After 9/11, Gaddafi allied with the Bush administration, who named the Islamic Fighting Group a terrorist organisation and “renditioned” Libyans captured abroad back to Gaddafi. Torture and death awaited them in Gaddafi’s prisons.
On February 17, 2011, a “Day of Rage” was organised in mainly eastern cities and the sequence of events began which would eventually result in the toppling of Gaddafi. This date had a particular significance. On February 17, 1987, Gaddafi’s forces had hanged six young people in Benghazi’s sports arena, their execution footage repeatedly shown on television. Gaddafi security forces also killed 11 people during a protest on the same date in 2006.
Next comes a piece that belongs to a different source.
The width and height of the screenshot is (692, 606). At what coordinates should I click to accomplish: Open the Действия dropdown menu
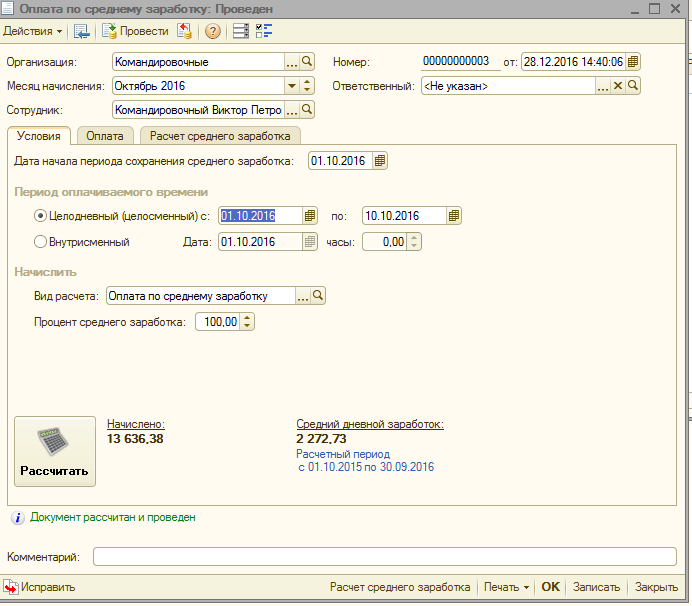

Today, liberated Libya is at a critical juncture. The people of Cyrenaica, who have made immense sacrifices to preserve their liberty, honour and dignity, will not be denied their request for autonomy. It needs to be taken seriously by the NTC and international community.
The NTC leaders need to show great wisdom in their handling of the sensitive situation presented by Zubair Ahmed al-Sanusi’s newfound leadership over thousands of Cyrenaica tribal leaders. Tension is rising. Just over a week ago, men with rifles and knives attacked a Benghazi autonomy rally where Sanusi was speaking, killing one person.
If the people of Cyrenaica are ignored or subjected to an overbearing central authority intent on dominating them from faraway Tripoli, the response will be violent. A resulting civil war could tear Libya apart, leading to a situation akin to Biafra in Nigeria in the 1960s or even Pakistan in 1971, when a Muslim nation fell apart in an extraordinarily bloody civil war.
We have seen the success of federalism in nations such as Switzerland and the United States, and there is no reason why it cannot be attempted today in Libya.
It is Libya’s challenge, as one of the few Arab countries that has emerged from the nightmare of dictatorship, to fully accommodate its own people – especially those who are different. This would be in accordance with the ideals of the Arab Spring; that all citizens be treated equally with justice, human rights and economic opportunities. A federal system could be the essential ingredient to ensure the long-term stability and prosperity of the nation.
Unless the NTC urgently and seriously engages with the concerns of Cyrenaica, Libya could see a rapid descent into chaos that would frustrate the aspirations of its long-suffering citizens. The spirit of the Arab Spring is about acceptance and harmony. All Libyans need to celebrate the rich history of its people – and none is richer than the Sanusi of Cyrenaica.
Professor Akbar Ahmed is Ibn Khaldun Chair of Islamic Studies at American University in Washington DC and the former Pakistani High Commissioner to the United Kingdom.
Frankie Martin is an Ibn Khaldun Chair Research Fellow at American University’s School of International Service and is assisting Professor Ahmed on Ahmed’s forthcoming study, Journey into Tribal Islam: America and the Conflict between Center and Periphery in the Muslim World, to be published by Brookings Press.